Houve um tempo em que as pessoas mais românticas —ou mais organizadas —voltavam de viagem com grandes envelopes cheios de lembranças: passagens de trem e de avião, bilhetes de metrô, entradas de cinema e de museu, folhetos, embalagens de balinhas e de chocolates, programas de teatro, contas de restaurantes e de compras variadas, recortes de jornais e de revistas. A viagem continuava em casa, quando esses papeizinhos todos eram amorosamente colados em álbuns junto com as melhores fotos do tour.

Nos Estados Unidos, a partir desse hábito, criou-se todo um universo comercial multicolorido, com papelarias especializadas vendendo adesivos, folhas estampadas, etiquetas, acessórios, papéis artesanais. Em fins dos anos 1990, o scrapbooking virou febre, especialmente entre adolescentes.

Album namorados

Foi moda colocar em álbum imagens de boas lembranças

          É uma ironia imaginar que, naquele exato momento, a tecnologia também começava a se popularizar: em breve, a fotografia tradicional, em papel, seria apenas um retrato na parede.

O scrapbooking, porém, não morreu. É bonito e atraente demais para isso. Papelarias continuam vendendo material e, paralelamente, há milhões de páginas e de imagens para imprimir on-line.

Mas os dias de febre passaram. A própria natureza das nossas lembranças está mudando. No outro dia, Peter Funt lembrou, no New York Times, que tíquetes para antigos jogos de beisebol valem milhares de dólares — mas já não há mais tíquetes no nosso universo digital, em que a entrada para o estádio (e a passagem de avião e o bilhete do metrô) estão em códigos QR no celular.

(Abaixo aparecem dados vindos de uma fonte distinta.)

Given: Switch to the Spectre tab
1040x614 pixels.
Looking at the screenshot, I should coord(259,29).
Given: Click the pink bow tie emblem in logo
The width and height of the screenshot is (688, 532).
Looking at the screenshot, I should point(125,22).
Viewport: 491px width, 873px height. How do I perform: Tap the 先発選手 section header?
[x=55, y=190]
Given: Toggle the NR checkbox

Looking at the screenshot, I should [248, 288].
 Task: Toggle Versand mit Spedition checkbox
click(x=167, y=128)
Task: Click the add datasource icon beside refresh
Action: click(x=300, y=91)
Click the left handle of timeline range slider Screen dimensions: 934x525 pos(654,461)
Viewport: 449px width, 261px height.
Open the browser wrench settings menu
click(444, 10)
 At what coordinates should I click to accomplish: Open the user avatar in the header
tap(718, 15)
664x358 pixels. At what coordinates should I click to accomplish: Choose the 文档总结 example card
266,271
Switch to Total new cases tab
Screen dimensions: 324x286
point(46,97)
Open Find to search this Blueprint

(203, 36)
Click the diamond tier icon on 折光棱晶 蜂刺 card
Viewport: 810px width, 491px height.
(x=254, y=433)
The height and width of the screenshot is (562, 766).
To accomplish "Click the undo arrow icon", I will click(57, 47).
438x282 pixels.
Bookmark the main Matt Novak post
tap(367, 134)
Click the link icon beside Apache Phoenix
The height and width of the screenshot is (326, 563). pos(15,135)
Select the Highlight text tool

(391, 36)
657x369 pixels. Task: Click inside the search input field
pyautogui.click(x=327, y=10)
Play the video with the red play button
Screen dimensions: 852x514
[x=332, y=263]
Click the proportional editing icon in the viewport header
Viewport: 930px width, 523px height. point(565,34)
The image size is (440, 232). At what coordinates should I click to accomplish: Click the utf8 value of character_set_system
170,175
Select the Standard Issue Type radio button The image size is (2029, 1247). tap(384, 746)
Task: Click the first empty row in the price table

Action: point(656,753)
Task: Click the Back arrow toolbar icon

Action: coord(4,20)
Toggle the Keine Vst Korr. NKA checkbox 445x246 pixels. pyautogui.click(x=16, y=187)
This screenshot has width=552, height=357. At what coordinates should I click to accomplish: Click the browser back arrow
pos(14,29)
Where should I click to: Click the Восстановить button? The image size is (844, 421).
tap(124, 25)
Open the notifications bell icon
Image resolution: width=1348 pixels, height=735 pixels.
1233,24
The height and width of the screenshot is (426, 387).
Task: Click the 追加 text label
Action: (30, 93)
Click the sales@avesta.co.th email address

Temos uma quantidade de material para memória muito maior do que jamais tivemos, porque as nossas mínimas conversas — “Traz pão quando vier para casa!” —estão armazenadas no WhatsApp, e fazemos centenas de fotos por dia, mas na verdade é como se nada existisse para além do momento da sua criação. Muita coisa se perde, de fato, por um ou outro motivo técnico, mas desde que o backup em nuvem se tornou automático, isso já não é uma preocupação.

O que ameaça a lembrança dos dados que geramos e que recebemos é o seu volume descomunal: o Google já é capaz de encontrar fotos de animais de estimação pelos seus nomes, mas não há máquinas de busca nem inteligência artificial que consigam desencavar vagas recordações.

Indiana Jones

Cena do filme de Indiana Jones

          A última cena de “Indiana Jones e os caçadores da arca perdida” mostra a Arca da Aliança sendo fechada num caixote de madeira, que é guardado entre milhares de outros caixotes de madeira iguais, armazenados em pilhas num remoto depósito do governo: naquele momento, temos certeza absoluta de que lá ela jamais será encontrada, nunca, em tempo algum… ainda que esteja em perfeita segurança.

Nossos e-mails e fotos estão em perfeita segurança na nuvem, e em tese estão à nossa disposição quando precisamos deles —mas a questão é que nem só de precisão se fazem as lembranças. Elas tinham o hábito de morar em gavetas e em álbuns e de nos assaltar inesperadamente. Continuarão fazendo isso por mais algum tempo, enquanto as últimas gerações que cresceram num mundo analógico ainda andarem sobre a Terra, mas o futuro do passado já mudou irremediavelmente.